§ **Tasks to perform**:
a: In the course syllabus on big data and machine learning below, list each labeled course detail between the title line and "Literature lists," giving each label with its value.
b: Write the next part of the course syllabus on big data and machine learning below, picking up after the final sentence of its objectives.

[Given text — start]

Course syllabus - Big Data and Machine Learning on Cloud Platform for Industrial Applications
Scope
7.5 credits
Course code
PPU485
Valid from
Autumn semester 2023
Education level
Second cycle
Progressive Specialisation
A1N (Second cycle, has only first-cycle course/s as entry requirements).
Main area(s)
Product and Process Development
School
School of Innovation, Design and Engineering
Ratified
2023-01-19
Literature lists
Course literature is preliminary up to 8 weeks before course start. Course literature can be valid over several semesters.
-
Books
Data science for business : [what you need to know about data mining and data-analytic thinking]
1. uppl. : Sebastopol, Calif. : O'Reilly, 2013 - xviii, 384 s.
ISBN: 9781449361327 LIBRIS-ID: 14216741
Other Materials
Övrigt material tillhandahålls av läraren.
Objectives
The aim of this course is to give the student insights in fundamental concepts for AI solutions that can provide efficient use of big data to support, for examples, smart decision making and predictive maintenance, within the Manufacturing industry. Furthermore, the student will learn to use tools provided by the state-of-the-art cloud platforms to develop AI solutions for industrial applications. This course also provides understanding of machine learning techniques and big data processing workflows, and data analytics using machine learning in manufacturing.

[Given text — finish]
[Given information — start]

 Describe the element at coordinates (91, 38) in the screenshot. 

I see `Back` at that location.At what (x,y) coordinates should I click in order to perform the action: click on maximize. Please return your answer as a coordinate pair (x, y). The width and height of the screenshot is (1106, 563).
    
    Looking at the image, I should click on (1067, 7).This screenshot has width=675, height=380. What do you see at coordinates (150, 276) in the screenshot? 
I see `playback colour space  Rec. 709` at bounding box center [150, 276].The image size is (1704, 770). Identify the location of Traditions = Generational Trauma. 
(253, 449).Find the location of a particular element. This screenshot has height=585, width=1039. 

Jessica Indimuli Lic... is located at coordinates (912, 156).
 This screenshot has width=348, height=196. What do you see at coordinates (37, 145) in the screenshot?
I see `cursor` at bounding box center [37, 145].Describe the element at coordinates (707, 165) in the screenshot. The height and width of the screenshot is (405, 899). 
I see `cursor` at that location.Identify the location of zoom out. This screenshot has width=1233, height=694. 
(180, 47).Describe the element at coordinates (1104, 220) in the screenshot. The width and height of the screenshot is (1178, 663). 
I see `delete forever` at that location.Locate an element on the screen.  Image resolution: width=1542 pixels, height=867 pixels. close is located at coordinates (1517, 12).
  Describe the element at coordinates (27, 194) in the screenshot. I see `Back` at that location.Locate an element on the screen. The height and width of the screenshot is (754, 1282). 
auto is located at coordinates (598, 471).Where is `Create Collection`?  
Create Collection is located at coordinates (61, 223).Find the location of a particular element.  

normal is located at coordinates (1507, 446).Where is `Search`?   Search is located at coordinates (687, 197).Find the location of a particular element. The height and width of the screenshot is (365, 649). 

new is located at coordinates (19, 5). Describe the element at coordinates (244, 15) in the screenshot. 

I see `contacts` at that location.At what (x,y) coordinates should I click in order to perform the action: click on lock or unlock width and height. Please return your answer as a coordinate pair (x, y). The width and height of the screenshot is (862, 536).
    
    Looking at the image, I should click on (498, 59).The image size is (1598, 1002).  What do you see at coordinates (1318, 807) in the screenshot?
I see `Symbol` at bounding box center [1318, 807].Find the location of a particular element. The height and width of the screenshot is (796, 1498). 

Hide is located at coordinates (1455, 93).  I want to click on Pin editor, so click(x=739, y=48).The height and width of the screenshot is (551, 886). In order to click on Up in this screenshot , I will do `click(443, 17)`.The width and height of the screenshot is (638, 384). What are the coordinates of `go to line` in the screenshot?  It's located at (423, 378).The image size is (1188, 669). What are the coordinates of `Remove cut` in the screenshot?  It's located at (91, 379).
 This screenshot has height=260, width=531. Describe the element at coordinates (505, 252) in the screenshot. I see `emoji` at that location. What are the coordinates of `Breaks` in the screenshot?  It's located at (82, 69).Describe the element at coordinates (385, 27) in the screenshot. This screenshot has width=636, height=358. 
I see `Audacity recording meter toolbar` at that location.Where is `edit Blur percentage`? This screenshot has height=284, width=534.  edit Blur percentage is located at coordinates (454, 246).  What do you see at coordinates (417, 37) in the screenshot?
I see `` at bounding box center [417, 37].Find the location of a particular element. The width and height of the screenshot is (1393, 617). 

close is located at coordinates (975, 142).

[Given information — finish]

§ **Responses in order**:
a:
- Scope: 7.5 credits
- Course code: PPU485
- Valid from: Autumn semester 2023
- Education level: Second cycle
- Progressive Specialisation: A1N (Second cycle, has only first-cycle course/s as entry requirements).
- Main area(s): Product and Process Development
- School: School of Innovation, Design and Engineering
- Ratified: 2023-01-19

b:
Learning outcomes
Upon completion of the course the student shall be able to:
1. Describe the basic principles of Big Data as well as describe and understand the most important challenges within the Manufacturing industry
2. Describe the basic principles of machine learning and describe the most important prerequisites for utilization of Big Data and Machine learning within the Manufacturing industry
3. Understand and use suitable methods and tools for analysis of manufacturing data and explain the result
4. Describe the high-level design decisions with production-grade machine learning
5. Demonstrate the ability to translate his / her knowledge within cloud services for AI applications in production, logistics and product development
Course content
The course contains lectures, project work, assignments and laboratory sessions where the student gets knowledge of various applications of cloud technology and management of Big Data in the manufacturing industry.
Specific requirements
Completed courses of at least 30 credits in level G2F within product and process development. In addition, Swedish course B/Swedish course 3 and English course A/English course 6 are required. For courses given entirely in English exemption is made from the requirement in Swedish course B/Swedish course 3.
Examination
Assignment (INL1), 3 credit, marks Fail (U) or Pass (G) (examines learning outcomes 1-4)
Project (PRO1), 3.5 credits, marks Fail (U), 3, 4 or 5 (examines learning outcomes 3, 4 and 5)
Laboratory work (LAB1), 1 credit, marks Fail (U) or Pass (G) (examines learning outcomes 2, 3 and 5)
A student who has a certificate from MDU regarding a disability has the opportunity to submit a request for supportive measures during written examinations or other forms of examination, in accordance with the Rules and Regulations for Examinations at First-cycle and Second-cycle Level at Mälardalen University (2020/1655). It is the examiner who takes decisions on any supportive measures, based on what kind of certificate is issued, and in that case which measures are to be applied.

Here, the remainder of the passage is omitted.